Kürt kadını daha da çok eziliyor. Türk kadını gibi yemek yiyemiyor, giyinemiyor, oysa hiç farkları yok. Kürt erkekleri de kadınları çok eziyor, değer vermiyor. Türk kadını erkeğiyle konuşuyor, sohbet ediyor, Kürt kadını edemiyor, derdini paylaşamıyor. Hep içimize atıyoruz. Erkeklerin karşısında oturamıyoruz. İçimizi çeke çeke eriyip gidiyoruz. Ben şehirde büyüdüm. Köylerde, kasabalarda hayat daha da kötü... Sabahın köründe kalkıyoruz; erkek gibi çalışıyoruz. Bir kelime söylemeye kalksak ya dayak yiyoruz, ya da küfür işitiyoruz. Ben de eşimden çok çektim; ölmeyi bile düşündüğüm oldu. Erkek giyinip çıkıyor, kadın evde ne yapıyor umurunda değil. Dayak yasak olmasına rağmen dövüyorlar. Hastaneye gittiğimizde derdimizi anlatamıyoruz. “Allahın Kürdü, konuşmayı bilmiyor, karşımıza geçiyor” diyorlar. Kürt kadınlarına Türkçe öğretmek istiyorlar. Erkeklerimiz Türkçe öğrenmemizi istemiyorlar; onlardan daha fazla gelişeceğimizden korkuyorlar.

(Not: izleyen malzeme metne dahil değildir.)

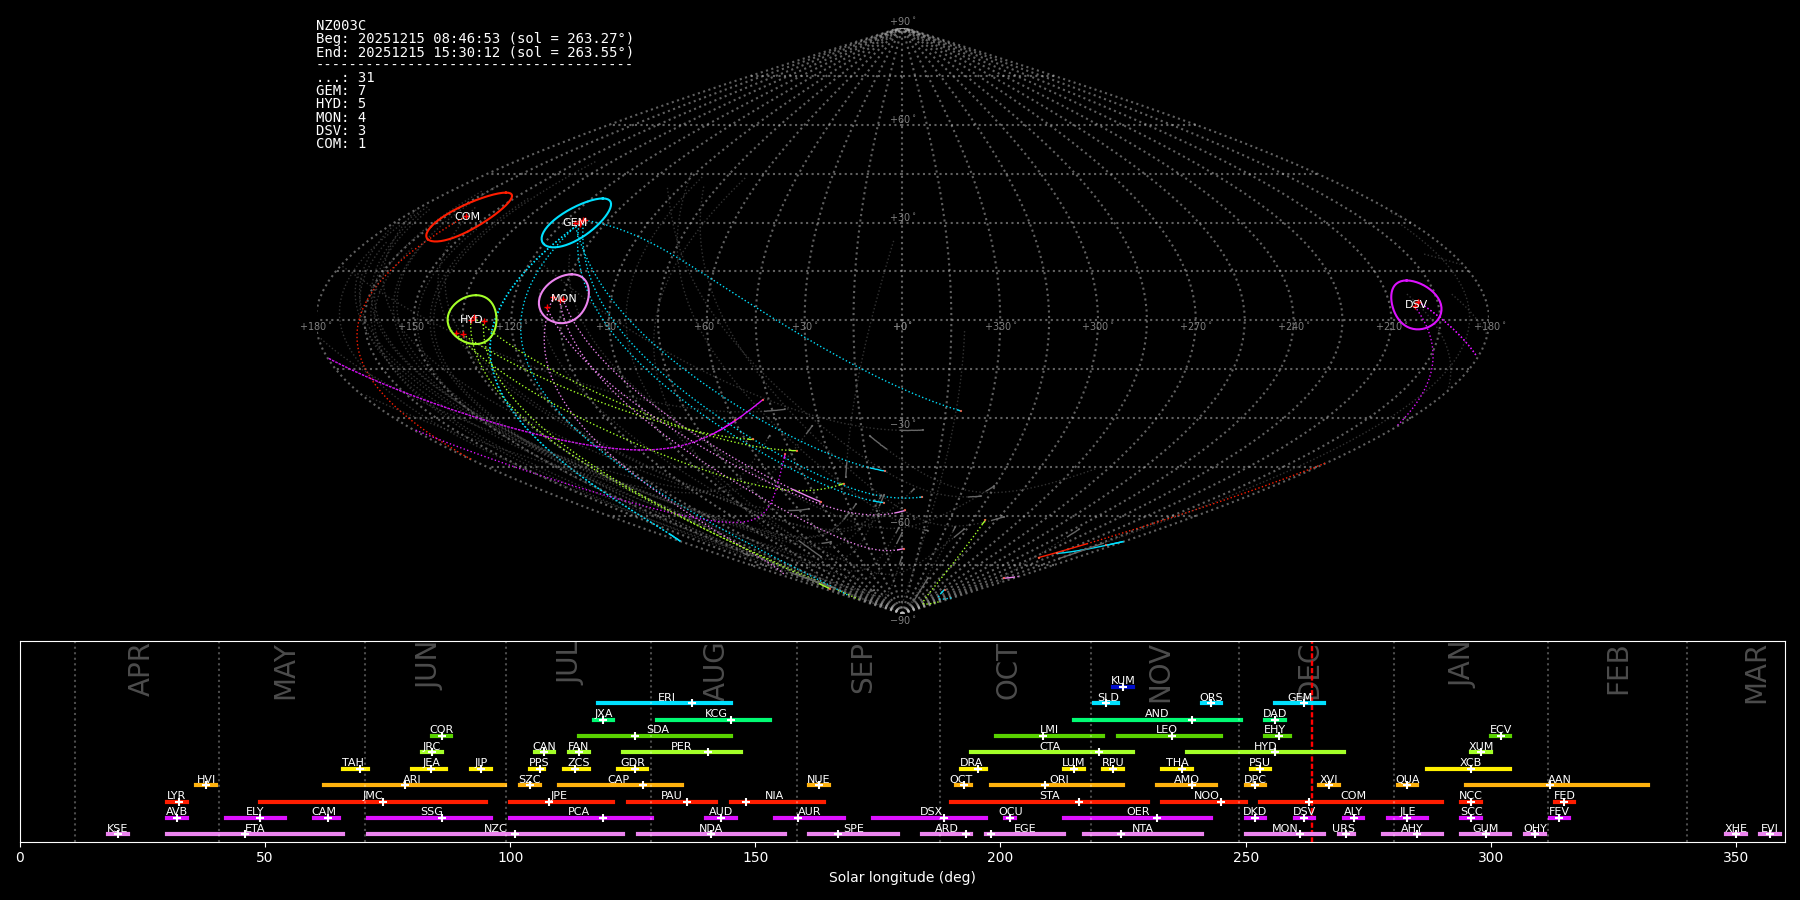Viewport: 1800px width, 900px height.
Task: Select the blue KUM activity bar
Action: pyautogui.click(x=1123, y=687)
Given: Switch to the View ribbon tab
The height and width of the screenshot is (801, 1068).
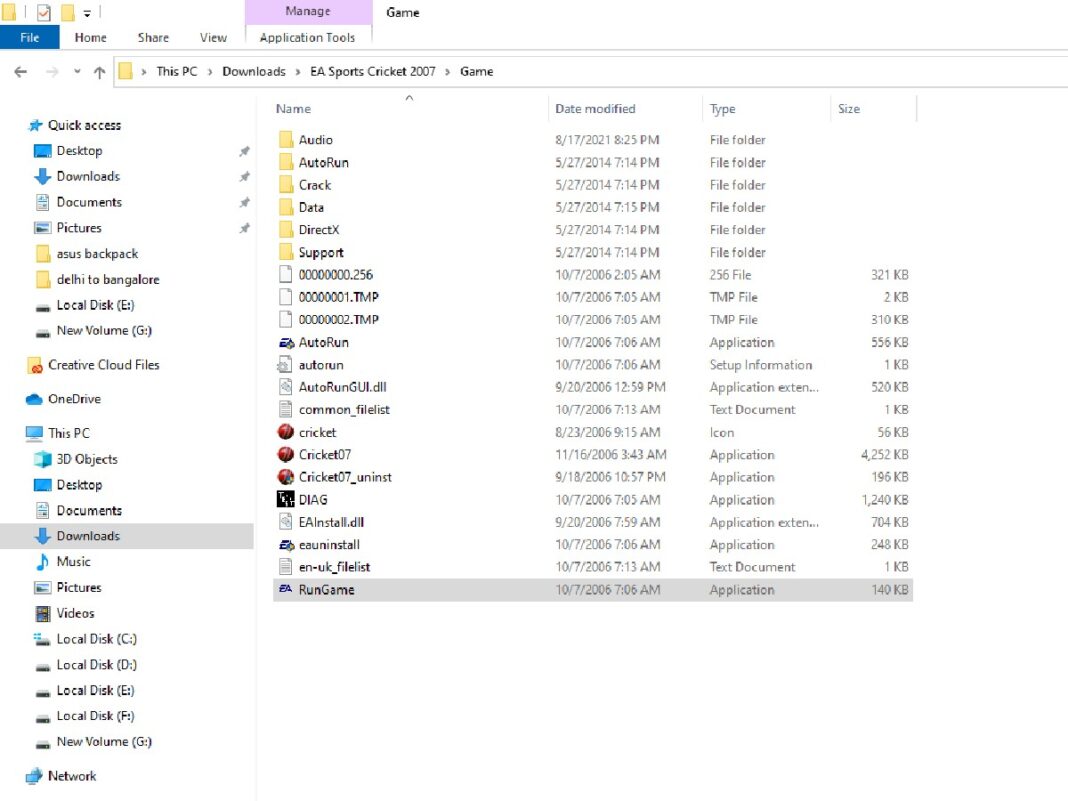Looking at the screenshot, I should tap(213, 38).
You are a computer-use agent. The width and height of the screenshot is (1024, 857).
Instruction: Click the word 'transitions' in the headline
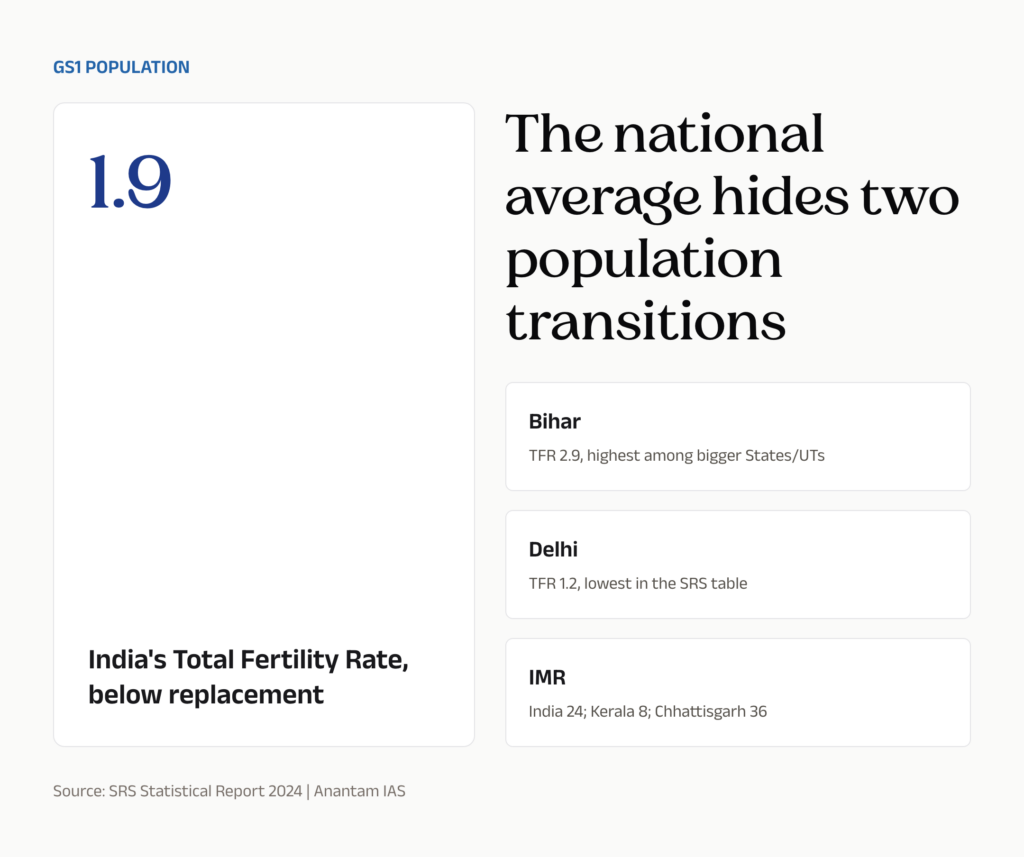pos(646,321)
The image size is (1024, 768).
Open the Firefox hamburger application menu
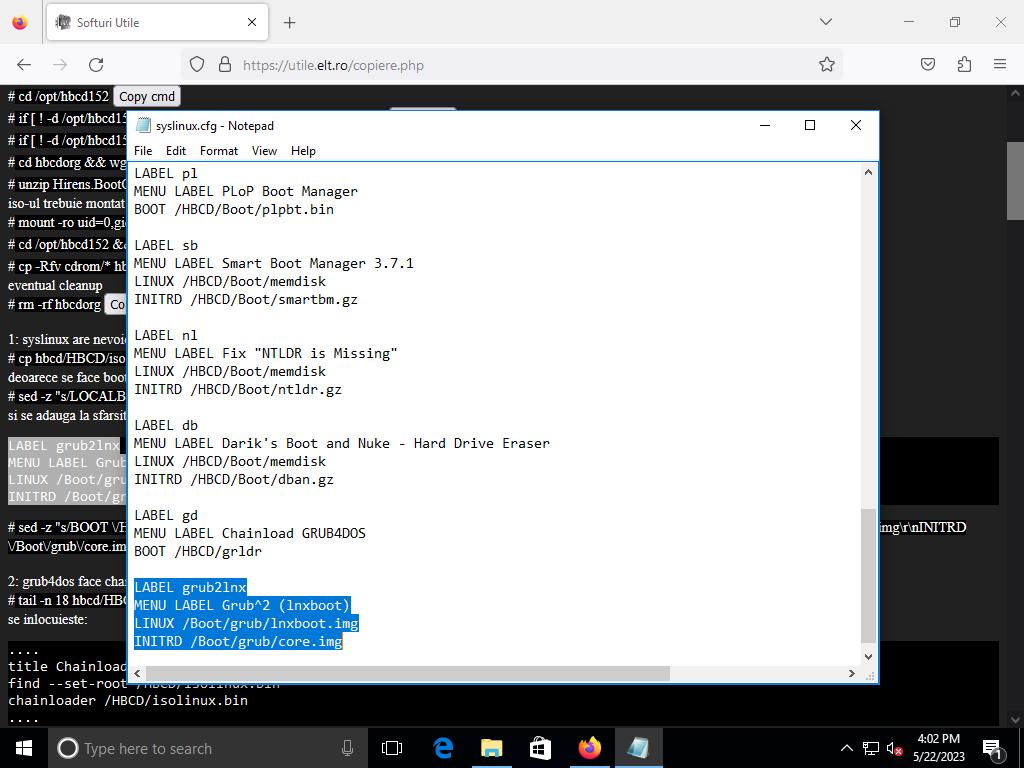click(999, 65)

Kadına destek olunması lazım... Kadın kendini savunmayı bilmeli. İşkenceye, dayağa, küfre, aşağılanmaya yeter artık. Kadının rahat olması biraz da erkeğin elindedir. Her yerde kadınlar eziliyor. 38 yaşındayım ama herkes 50-55 yaşında olduğumu düşünüyor. Çok çektim, hastalıktan çöktüm, kocam beni destekleseydi ben hakkımı savunmayı az da olsa öğrenmiştim. Artık beni dışarı bile bırakmıyor. Kadınların sorunlarını, haklarını anlatan eğitimler olsun. Mücadelede kadının yeri çok önemlidir. Kadınlar hakkını bilse, kendini savunmayı öğrense evinde ailesine de öğretir, onlara doğru yolu gösterir. Önemli olan okumak değil, kalemi alıp yazmak değil, okuduklarını yazdıklarını beynine sokmaktır. Kadınlar köle gibi çalışmaktan beyinleri çalışmaz oldu. Her şey sizin gibi doğru bildiğini yapan işçilerin elinde... Bilmeyenlere gidin öğretin, yarım saat bile olsa çok şey öğretirsiniz.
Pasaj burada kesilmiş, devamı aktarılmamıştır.